Cuando Joseph Ratzinger llegó a Roma en 1982 para dirigir la Congregación para la Doctrina de la Fe, pocos obispos se preocupaban en serio de la protección de los menores o eran diligentes en corregir y castigar a los sacerdotes que cometían abusos sexuales. El tema era tabú en la cultura de la época: en la familia, en los internados, en las escuelas públicas, etc. Aunque, naturalmente, la Iglesia católica debería haber dado ejemplo, no era el primer caso de indiferencia ante un abuso grave.
En su encíclica de 2020, Fratelli tutti, Francisco lo reconocía sin paños calientes: «A veces me asombra que […] a la Iglesia le haya llevado tanto tiempo condenar contundentemente la esclavitud y diversas formas de violencia». Y señalaba otras lacras sin erradicar, pues «todavía hay quienes parecen sentirse alentados o, al menos, autorizados por su fe para sostener diversas formas de nacionalismos cerrados y violentos, actitudes xenófobas, desprecios e incluso maltratos hacia los que son diferentes».
En esa perspectiva histórica, el gran mérito de Joseph Ratzinger fue intentar atajar el problema del abuso de menores desde Doctrina de la Fe cuando ni la Congregación para el Clero ni la Secretaría de Estado se movían para solucionarlo. Y cuando el entorno de Juan Pablo II encubría los abusos sexuales de algunos obispos en Polonia, o los de Marcial Maciel en México.
Ratzinger no se disculpaba con los fallos ajenos. En su carta de respuesta de 2022 al informe de un despacho de abogados sobre abusos en la archidiócesis de Múnich desde 1945 hasta 2019, el Papa emérito no se justificaba, sino que iba directamente a lo esencial: «Una vez más, solo puedo manifestar a todas las víctimas de abusos sexuales mi profunda vergüenza, mi gran dolor y mi sincera petición de perdón. He tenido grandes responsabilidades en la Iglesia católica. Y mi dolor es todavía mayor por los abusos y los errores sucedidos durante el tiempo de mi mandato en los respectivos lugares».
En su época de prefecto, aunque apenas contaba con apoyos, Ratzinger consiguió que Juan Pablo II trasladase en 2001 las competencias disciplinarias sobre abusos sexuales a la Congregación para la Doctrina de la Fe, desde donde promovió serias reformas de la normativa para erradicar el problema. Era un cardenal dispuesto a clamar en público, como en el histórico vía crucis de 2005 en el Coliseo: «¡Cuánta suciedad en la Iglesia y entre los que, por su sacerdocio, deberían estar completamente entregados a Cristo! ¡Cuánta soberbia, cuánta autosuficiencia!».
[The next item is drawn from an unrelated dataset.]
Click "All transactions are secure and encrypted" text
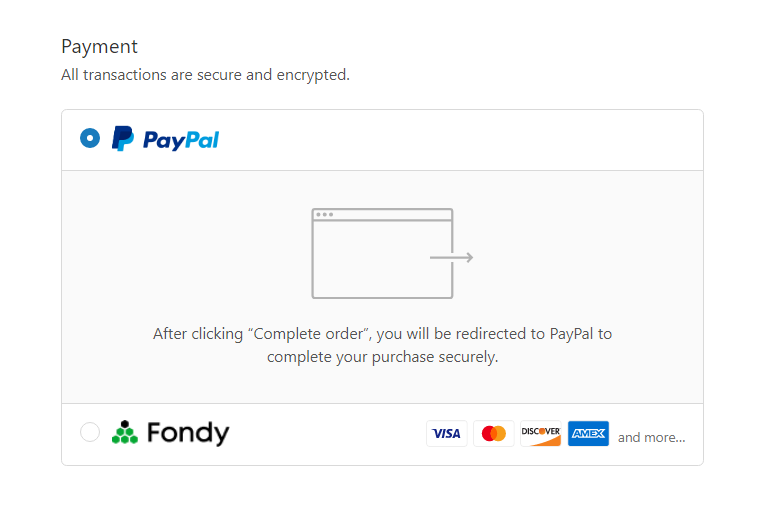click(x=205, y=75)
Como Papa, siguió hablando claro. Cuando en 2010 el correoso Angelo Sodano, decano del Colegio Cardenalicio, se refirió al problema de los abusos como «habladurías», Benedicto XVI manifestó durante un vuelo a Fátima: «Hoy vemos de modo aterrador que la mayor persecución de la Iglesia no viene de los enemigos externos, sino que nace del pecado dentro de la Iglesia. Y que la Iglesia necesita profundamente aprender de nuevo la penitencia, aceptar la purificación, aprender de nuevo el perdón, y también la necesidad de la justicia».
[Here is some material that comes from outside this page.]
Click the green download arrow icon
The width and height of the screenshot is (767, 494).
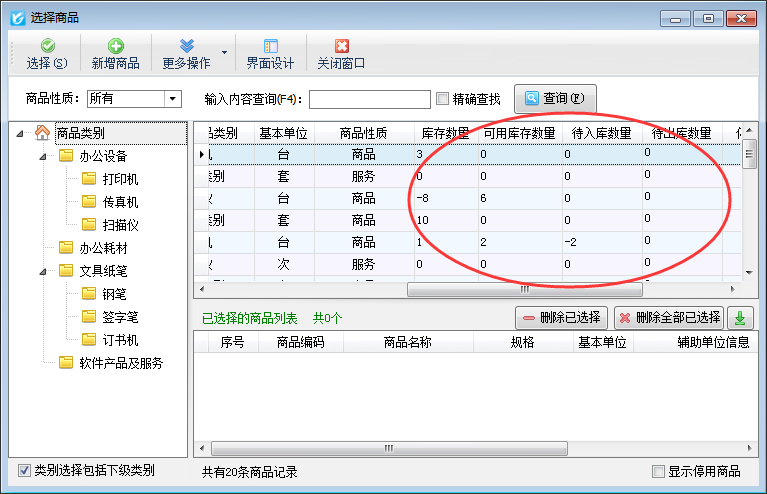click(740, 318)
Hablaba con esa claridad porque, desde su viaje a Estados Unidos en 2008, había comenzado a reunirse con víctimas de abusos sexuales para escucharlas atentamente y pedirles perdón. Lo hizo en Washington y en Sydney, en el Vaticano y en Malta, en Londres y en Erfurt, en un total de al menos seis veces confirmadas por el portavoz papal.
El 19 de marzo de 2010 escribió una rotunda carta a los católicos de Irlanda —donde el problema era muy grave—, pero dirigida en realidad al mundo entero. Urgía a dar prioridad a las víctimas, no solo escuchándolas y pidiendo perdón, sino facilitando, además, la ayuda médica, espiritual y económica necesaria en cada caso.
Al mismo tiempo expulsaba discretamente del sacerdocio a casi un millar de abusadores. 400 tan solo en el periodo comprendido entre 2011 y 2012, según datos comunicados oficialmente a Naciones Unidas.
El cambio de rumbo marcado por Benedicto XVI ha permitido al Papa Francisco acelerar el paso ya en la dirección correcta. Y subir un escalón que no estaba al alcance del Pontífice alemán para resolver el problema de los obispos negligentes o encubridores.
Las medidas llegaron en 2019 con la carta apostólica Vos estis lux mundi: imponer a sacerdotes y religiosos la obligatoriedad de la denuncia, facilitar a todos los fieles mecanismos de denuncia directa al Vaticano y establecer plazos muy cortos para las investigaciones y los castigos. Era la pieza final del esquema de Joseph Ratzinger.